Stored items
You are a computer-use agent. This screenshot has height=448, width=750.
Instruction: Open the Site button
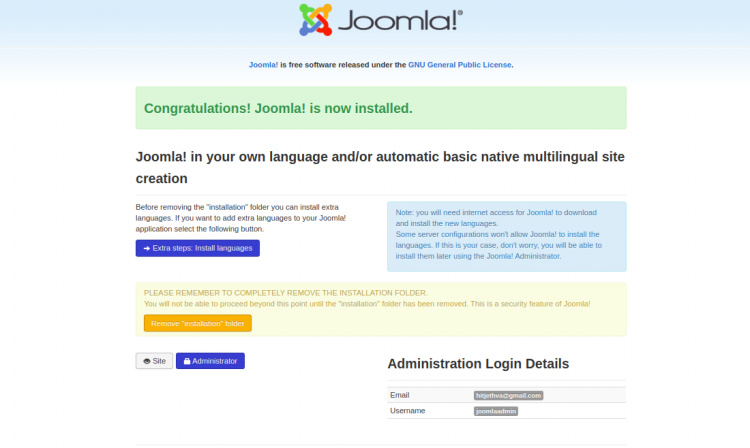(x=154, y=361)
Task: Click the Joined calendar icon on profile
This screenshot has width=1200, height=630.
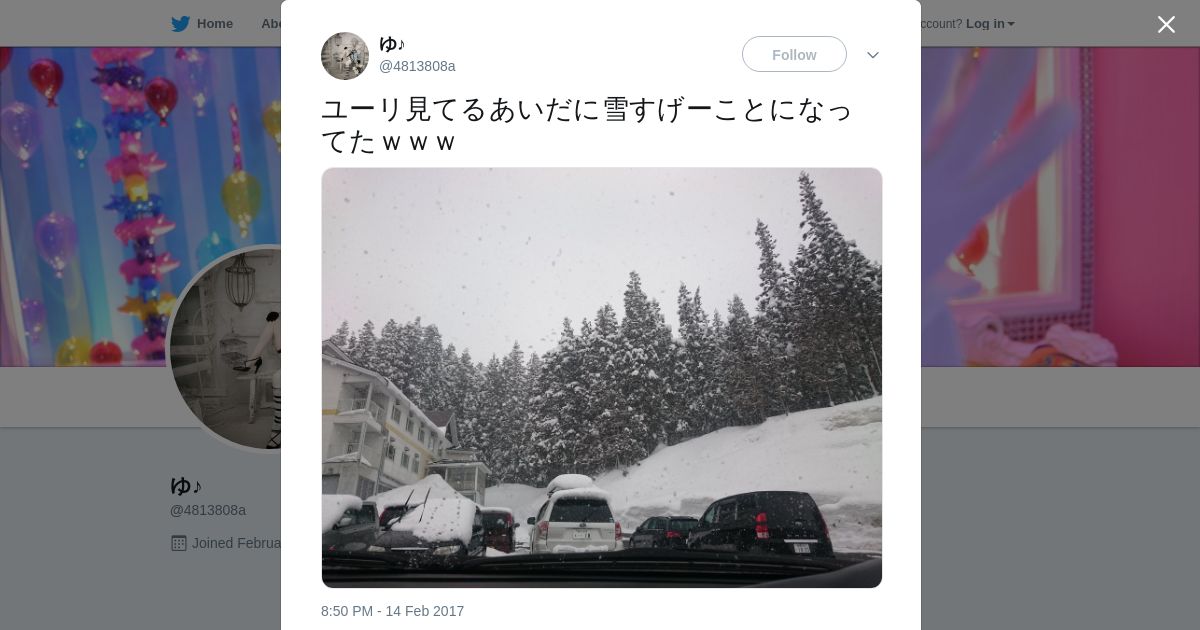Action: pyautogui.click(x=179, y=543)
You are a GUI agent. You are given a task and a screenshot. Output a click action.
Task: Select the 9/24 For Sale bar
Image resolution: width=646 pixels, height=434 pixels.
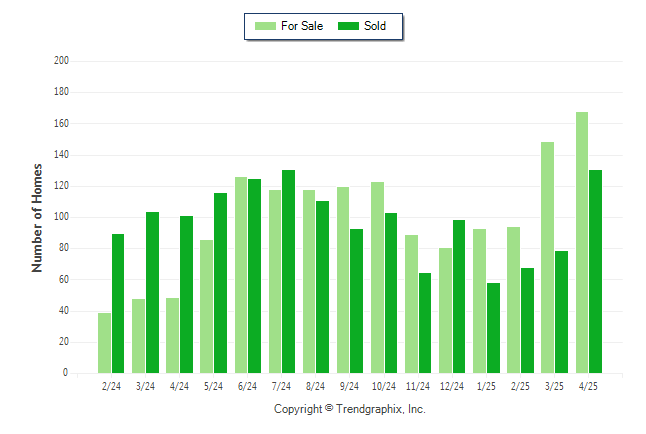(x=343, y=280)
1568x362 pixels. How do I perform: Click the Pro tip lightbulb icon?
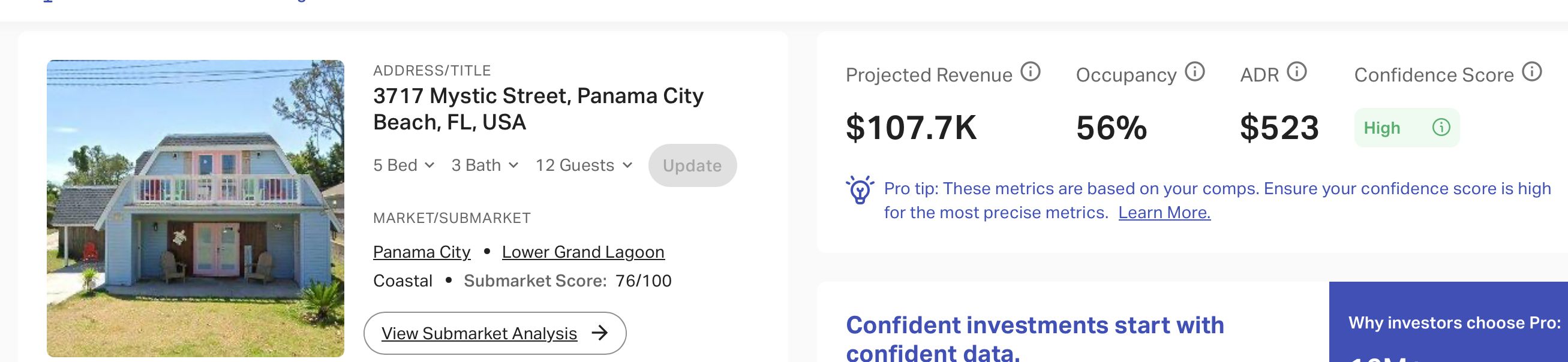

#### TASK DETAILS:
Without including any picture, restate every entry above exactly.

#### RESPONSE BOX:
You are a computer-use agent. This screenshot has height=448, width=750.
Instruction: Open the Site button
(x=154, y=361)
Task: Click the Joined calendar icon on profile
This screenshot has width=1200, height=630.
Action: pyautogui.click(x=179, y=543)
You are a GUI agent. You are given a task and a screenshot. Output a click action.
Task: Select the 9/24 For Sale bar
Image resolution: width=646 pixels, height=434 pixels.
(x=343, y=280)
1568x362 pixels. How do I perform: Click the Pro tip lightbulb icon?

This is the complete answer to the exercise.